◆ **Source excerpt**:
####

The team of Once, who have moved from London to Paris.
“Bye London. We are moving to Paris. So Long and thanks for all the fish and chips.”
That was the goodbye message of the CEO of dating app Once, a French startup that has just relocated from London to Paris as a result of the Brexit referendum.
French born Jean Meyer set up the dating app Once along with compatriots Guillaume Sempé and Guilhem Duché in Brittany in early 2015.
Back then they felt they had no choice but to leave France and move to London.
“Staying in our country was not an option,” Meyer (pictured below) writes.
London's wages and flexibility of the labour market (short notice periods, simplified contracts) made it easy for his company to attract international talent. They also had greater access to venture capital funds than they would have done in Paris.
Essentially the company was able to grow far quicker and on a much firmer footing in London than if they had stayed in Paris, Meyer says.
The Once app has been downloaded five million times and the company described itself as the “leader of the romantic encounter on mobile in Europe.”
Then came the shock Brexit referendum result of June 2016 when a majority of UK voters opted to leave the EU. While the signing of the Brexit divorce papers still feels far off (if it actually happens at all) the impact of the referendum on the startup was immediate.
“After the Brexit referendum we soon found it a lot harder to grow as a company,” Once's deputy chief marketing officer Eva Peris (seen in pic below) tells The Local.
“A startup is an idea and what drives it is the people. You can't grow as a company if you can't get the right people in.”
The ability to recruit international talent, once London's strong point, suddenly became more problematic.
“I have lost track of the number of developers, marketing managers or data scientists who refused to join us following the Brexit vote,” writes CEO Meyer. “Uncertainty is the worst enemy of the entrepreneur and the signal coming from the United Kingdom through the Brexit vote is absolutely disastrous.”
Peris said: “People were really worried about what would happen in the future. They began to think about whether it was really worth going to London at all.
“The perception of London had changed. People started to feel as though it was a city where you couldn't settle down. People already there began to think, maybe it's time to go home.”
“The level of the pound also dropped massively so the salaries were no longer that interesting to potential recruits.
“We didn't move to Paris because we wanted to. We were comfortable in London and moving is expensive. We did it for the business,” she said.
(The team at Once including deputy chief marketing officer Eva Peris front row third from left.)
While life in London was becoming more and more uncertain on a personal and business level, over in Paris the election of former investment banker Emmanuel Macron was considered positive news for entrepreneurs.
Macron's victory, although not greeted warmly by those on the far left or far right, was welcomed by businesses because he had promised to act quickly to free up France's labour market and lower taxes for companies.

####

◆ **Data listing**:

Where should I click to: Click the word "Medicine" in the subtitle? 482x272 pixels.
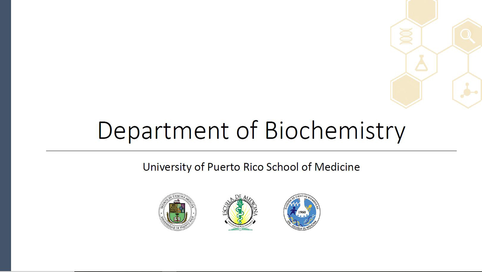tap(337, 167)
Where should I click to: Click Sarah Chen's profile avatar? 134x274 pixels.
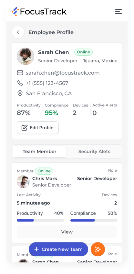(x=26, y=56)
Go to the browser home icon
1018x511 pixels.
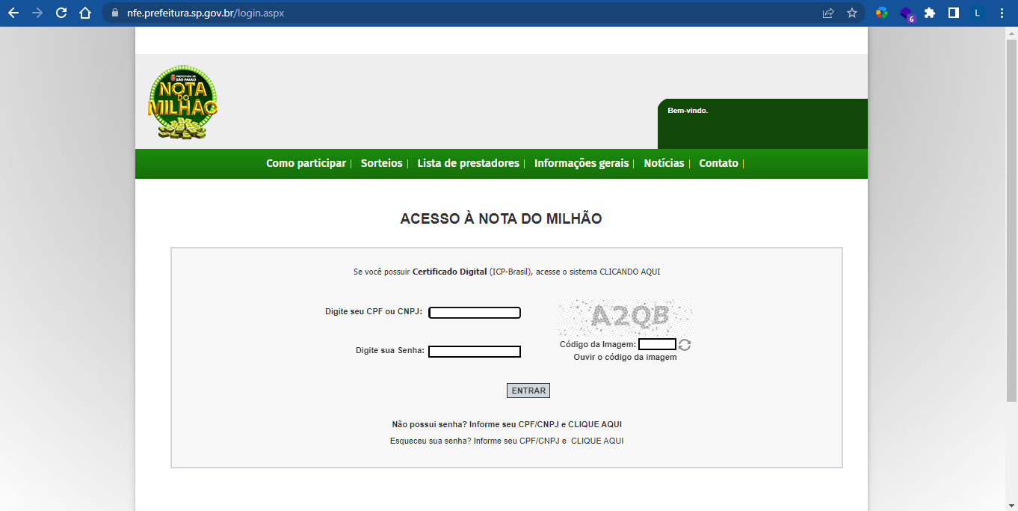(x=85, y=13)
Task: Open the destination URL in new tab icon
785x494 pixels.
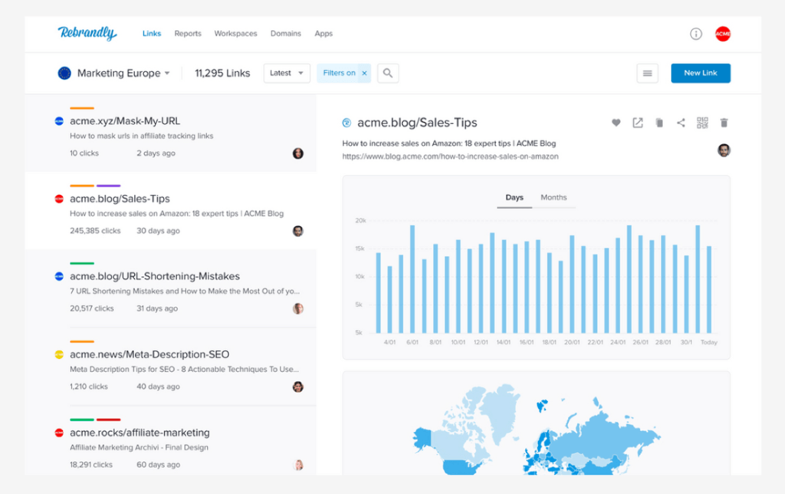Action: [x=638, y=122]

####

◆ **Problem to work on**:
Continue the article about the dating app Once's move from London to Paris, starting right after its last sentence.

◆ **Solved exercise**:
His pro-business labour reforms were recently signed into law with minimal fuss, essentially making it easier to hire and fire people.
For Once, whose founders along with many of the staff are French, Macron's victory opened up an obvious escape route from London.
“We didn't know what laws Macron would introduce but we knew he favoured entrepreneurs so it certainly boosted confidence and was a signal to us, as a startup that we could continue growing in Paris, said Peris.
And the return has been smooth sailing.
“We've had a huge welcome here and it's been easy to hire people. I'm extremely positive and surprised by the atmosphere in Paris. Everything feels made for startups here now,” she said.
“We originally chose London because it was easy for startups but now I feel that's the case in Paris,” said Peris.
While Once's CEO Meyer admits that French employment tax costs are still higher than in the UK, the real benefit of Paris is “opportunity”.
“The opportunities available in Paris are substantial, as it fast becomes one of the most attractive cities in the world for startups,” he said.
“And then London, it's really average”
But in his parting letter to London Meyer also explained a few other reasons why he was happy to leave London, suggesting the Big Smoke is hardly the greatest city in the world anyway.
“I've lived in San Francisco, New York, Berlin and Paris and I've never really understood the attraction of London for Europeans,” he writes.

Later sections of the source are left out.